§ Order of the day for the Second Reading read.
* LORD WINDSOR
My Lords, the Bill which I am about to ask your Lordships to give a Second Reading to is a much more modest one than the Bill which I introduced earlier in the Session, but which I did not proceed with when I discovered that the Local Government Board objected to several of its clauses. I have made myself acquainted with the clauses to which the Local Government Board object, and have agreed to withdraw them—namely, Clauses 2, 3, 4, 8, and 9, and I now ask your Lordships to allow the Bill to be read a second time subject to that reservation. What remains is only a small portion of the Bill, but it contains, however, one or two clauses of considerable importance. The Bill had been drafted by those who have practical experience of the working of libraries, and its object was not to increase the powers of library authorities, but to make the Libraries Acts more workable. That was the sole object of the Bill, but the Local Government Board objected to certain clauses on the ground that they unnecessarily enlarged the powers of 193 library authorities, and, as I have said, I have dropped those clauses. Clause 6 is a very important one. The Public Libraries Act, 1892, empowers a library authority to make regulations for the use of their buildings, but no power is given to enforce such regulations. Following the precedent of the Public Libraries (Scotland) Act, 1887, Section 22, it is proposed to give the library authority power to make byelaws, subject to the sanction of the Local Government Board, for the regulation of the buildings under its control, and for other definite objects, so as to meet many practical difficulties which have been experienced by library authorities in the past. Clause 7 is also considered an important clause. The library authorities of two or more parishes or of two or more urban districts may now agree together for the joint use of one library, but authorities in an urban district and a parish may not so agree. This clause would enable the library authority of any district to agree with any other library authority for the joint use of a common library, etc. Although the Local Government Board do not agree with all the remaining clauses, I understand that they will not oppose the Second Reading if the five clauses I have referred to are cut out of; the Bill. On that understanding I beg to move the Second Reading of the Bill.
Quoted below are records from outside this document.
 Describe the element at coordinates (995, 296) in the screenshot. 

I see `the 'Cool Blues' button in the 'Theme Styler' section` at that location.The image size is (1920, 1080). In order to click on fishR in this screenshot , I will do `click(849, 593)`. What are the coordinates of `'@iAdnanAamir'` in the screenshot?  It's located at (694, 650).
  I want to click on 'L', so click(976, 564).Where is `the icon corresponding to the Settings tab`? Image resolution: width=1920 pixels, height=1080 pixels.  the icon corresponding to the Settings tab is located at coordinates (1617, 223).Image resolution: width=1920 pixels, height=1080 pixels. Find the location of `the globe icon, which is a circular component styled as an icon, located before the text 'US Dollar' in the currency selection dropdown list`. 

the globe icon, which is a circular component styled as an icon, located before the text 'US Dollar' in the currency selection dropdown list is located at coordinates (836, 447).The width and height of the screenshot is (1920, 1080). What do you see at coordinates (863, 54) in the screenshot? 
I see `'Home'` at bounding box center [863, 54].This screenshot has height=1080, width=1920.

§ "That the Bill be now read 2a."—(Lord Windsor.)
* LORD HARRIS
My Lords, the withdrawal of the clauses referred to has, I understand, been agreed upon between the Local Government Board and the noble Lord; but in assenting to the Second Reading of the Bill the Local Government Board wish it to be understood that they do not commit themselves to the approval of the clauses which remain after those mentioned by the noble Lord have been struck out. I refer particularly to Clauses 6 and 10, the latter of which abolishes the present requirement of the approval of a parish meeting or vestry in certain cases. The Local Government Board is doubtful whether that clause is advisable. With this reservation I shall not oppose the Second Reading.
§ On Question, agreed to.
§ Bill committed to a Committee of the whole House on Monday next.